INSTRUCTIONS TO FOLLOW
Pictures are not part of the answer. Write out exactly the lines from the one containing "Task: Click the reference point grid icon" through the end of the material below.

STUDY MATERIAL
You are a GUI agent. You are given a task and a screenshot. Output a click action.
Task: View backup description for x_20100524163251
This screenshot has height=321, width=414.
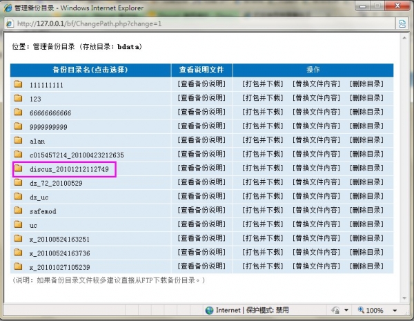pyautogui.click(x=201, y=238)
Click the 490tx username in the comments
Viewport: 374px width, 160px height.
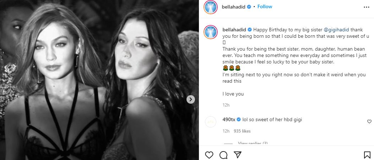(229, 119)
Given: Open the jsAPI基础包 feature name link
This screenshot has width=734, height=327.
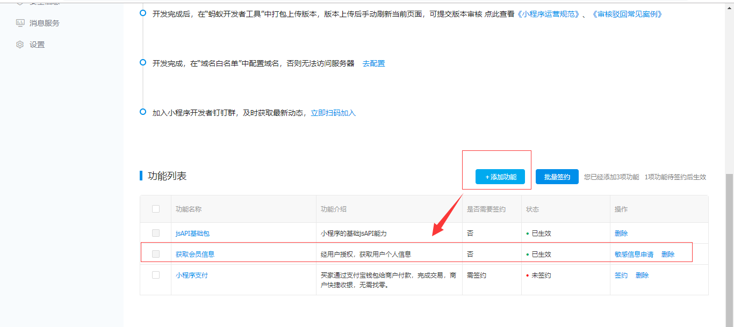Looking at the screenshot, I should pos(192,233).
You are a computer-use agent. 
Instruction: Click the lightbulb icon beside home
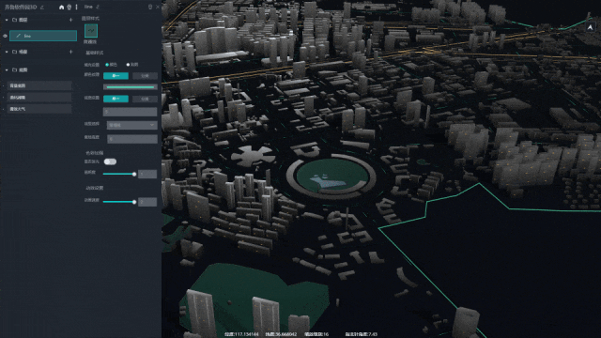pos(69,7)
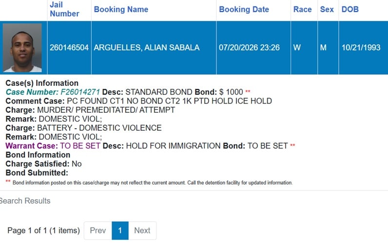Click the Page 1 of 1 summary text
This screenshot has width=388, height=248.
pos(43,230)
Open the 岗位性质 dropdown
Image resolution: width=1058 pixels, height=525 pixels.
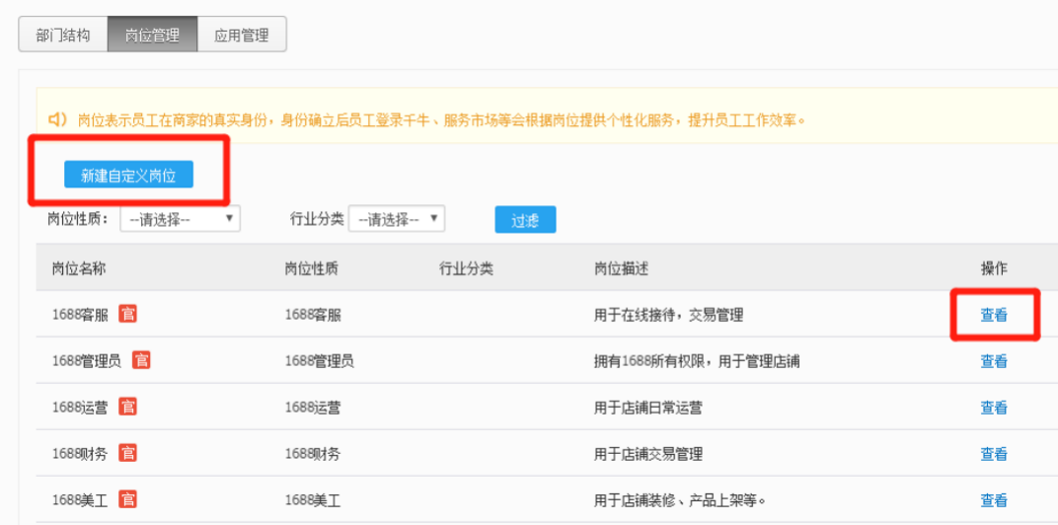[181, 219]
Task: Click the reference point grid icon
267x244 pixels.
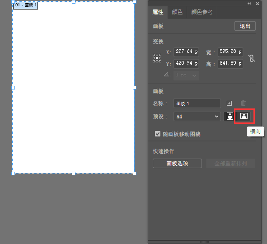Action: [x=157, y=58]
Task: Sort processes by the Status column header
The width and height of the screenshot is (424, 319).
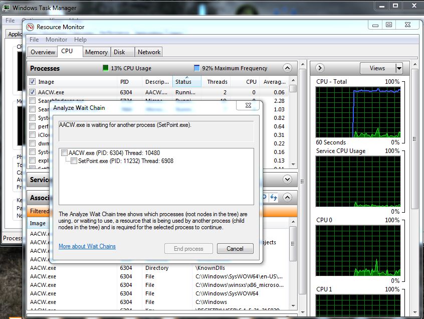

EXERCISE ANSWER
Task: Click the reference point grid icon
267x244 pixels.
Action: [x=157, y=58]
Task: Sort processes by the Status column header
The width and height of the screenshot is (424, 319).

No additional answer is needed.